## Work order
Read through the records. Copy each line that has the word "Task".

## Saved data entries
----

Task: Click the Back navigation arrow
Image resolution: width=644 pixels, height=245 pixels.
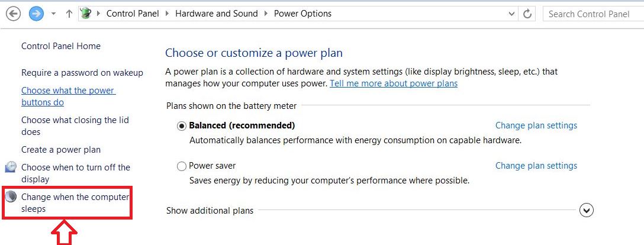Action: pos(13,14)
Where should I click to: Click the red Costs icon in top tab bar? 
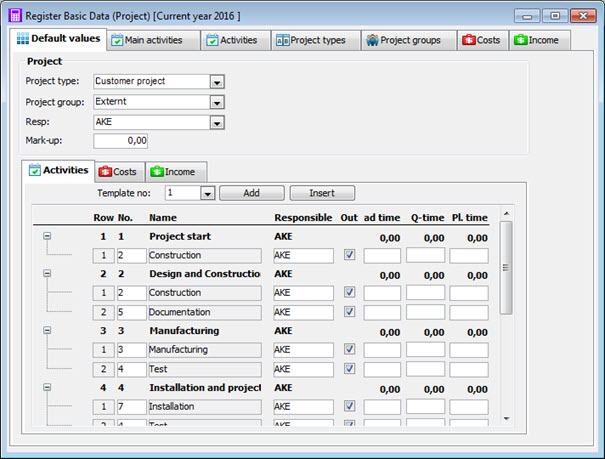pyautogui.click(x=468, y=40)
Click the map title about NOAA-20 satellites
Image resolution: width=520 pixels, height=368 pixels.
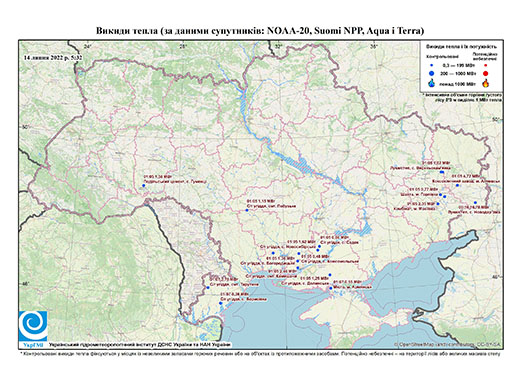(x=260, y=31)
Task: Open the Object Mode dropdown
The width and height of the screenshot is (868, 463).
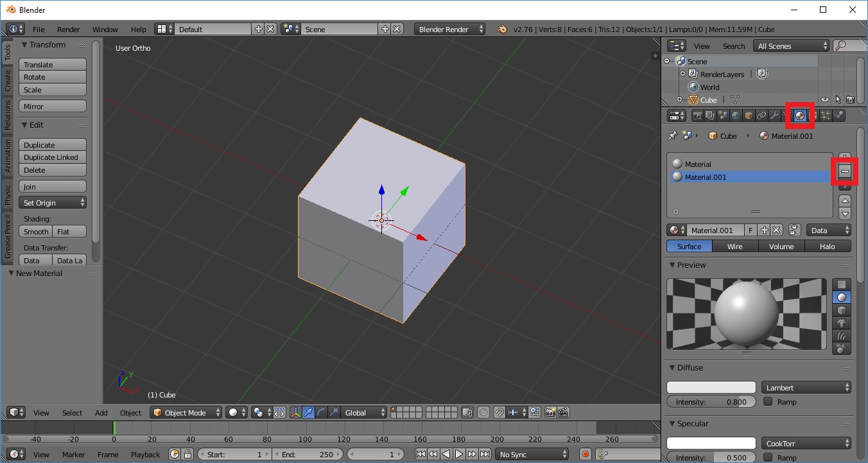Action: tap(186, 412)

----

## Reply
Task: Click the Back navigation arrow
Task: Open the Object Mode dropdown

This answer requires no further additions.